» **Task brief**: The answer must consist of every line below that contains the word "Email".

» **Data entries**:
════════════════════
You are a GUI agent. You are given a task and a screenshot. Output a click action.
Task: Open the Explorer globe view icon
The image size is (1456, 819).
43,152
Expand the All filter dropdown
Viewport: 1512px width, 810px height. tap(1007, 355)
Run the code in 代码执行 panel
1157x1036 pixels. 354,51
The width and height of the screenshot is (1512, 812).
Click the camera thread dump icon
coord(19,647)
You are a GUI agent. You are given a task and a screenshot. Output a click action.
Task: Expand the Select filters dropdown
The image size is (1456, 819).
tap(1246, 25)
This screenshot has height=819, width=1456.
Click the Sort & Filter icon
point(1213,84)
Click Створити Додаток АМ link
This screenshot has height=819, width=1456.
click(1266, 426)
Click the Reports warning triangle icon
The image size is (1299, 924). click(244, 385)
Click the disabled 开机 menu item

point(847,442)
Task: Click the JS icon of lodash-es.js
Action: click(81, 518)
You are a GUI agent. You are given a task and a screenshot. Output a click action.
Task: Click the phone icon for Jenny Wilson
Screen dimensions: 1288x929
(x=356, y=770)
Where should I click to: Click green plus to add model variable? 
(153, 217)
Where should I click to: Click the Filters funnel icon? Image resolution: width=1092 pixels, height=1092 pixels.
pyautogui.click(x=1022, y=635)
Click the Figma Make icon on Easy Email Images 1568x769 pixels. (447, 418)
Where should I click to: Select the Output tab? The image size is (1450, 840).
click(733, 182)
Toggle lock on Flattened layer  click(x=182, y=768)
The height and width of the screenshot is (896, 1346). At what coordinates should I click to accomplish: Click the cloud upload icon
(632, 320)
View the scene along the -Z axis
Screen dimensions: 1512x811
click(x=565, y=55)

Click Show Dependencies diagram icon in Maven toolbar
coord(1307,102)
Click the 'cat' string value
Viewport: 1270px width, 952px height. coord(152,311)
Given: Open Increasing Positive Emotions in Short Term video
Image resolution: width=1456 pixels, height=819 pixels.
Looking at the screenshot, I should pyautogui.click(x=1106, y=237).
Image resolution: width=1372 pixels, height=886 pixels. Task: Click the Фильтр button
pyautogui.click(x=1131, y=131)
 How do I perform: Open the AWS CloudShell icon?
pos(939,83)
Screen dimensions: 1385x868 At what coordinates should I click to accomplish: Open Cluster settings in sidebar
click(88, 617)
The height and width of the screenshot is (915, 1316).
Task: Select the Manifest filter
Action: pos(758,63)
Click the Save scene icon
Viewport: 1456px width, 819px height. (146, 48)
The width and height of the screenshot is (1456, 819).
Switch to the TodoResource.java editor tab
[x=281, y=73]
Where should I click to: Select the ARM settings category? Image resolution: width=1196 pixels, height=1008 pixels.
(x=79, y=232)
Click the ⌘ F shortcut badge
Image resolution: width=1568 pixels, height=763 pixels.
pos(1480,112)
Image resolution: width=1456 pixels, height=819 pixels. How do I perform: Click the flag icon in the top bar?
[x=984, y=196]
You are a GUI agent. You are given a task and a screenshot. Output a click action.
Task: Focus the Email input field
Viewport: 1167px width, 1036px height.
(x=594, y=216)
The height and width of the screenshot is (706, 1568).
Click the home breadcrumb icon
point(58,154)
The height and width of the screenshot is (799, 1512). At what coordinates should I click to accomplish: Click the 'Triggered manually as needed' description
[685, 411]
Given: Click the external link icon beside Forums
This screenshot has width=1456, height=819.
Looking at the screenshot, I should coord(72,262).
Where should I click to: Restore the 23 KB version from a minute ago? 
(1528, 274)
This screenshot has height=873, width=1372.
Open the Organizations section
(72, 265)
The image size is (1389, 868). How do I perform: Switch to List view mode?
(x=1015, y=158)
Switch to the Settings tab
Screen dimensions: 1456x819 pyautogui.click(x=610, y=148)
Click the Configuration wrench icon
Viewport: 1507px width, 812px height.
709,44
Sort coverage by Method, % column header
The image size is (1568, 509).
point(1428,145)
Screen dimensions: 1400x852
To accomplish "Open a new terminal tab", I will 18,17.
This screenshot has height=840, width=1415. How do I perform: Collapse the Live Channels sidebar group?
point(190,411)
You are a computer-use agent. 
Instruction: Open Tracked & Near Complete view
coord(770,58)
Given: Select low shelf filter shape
════════════════════
» **Output for this exercise**:
Click the Figma Make icon on Easy Email Images 1568x769 pixels. (447, 418)
Task: Focus the Email input field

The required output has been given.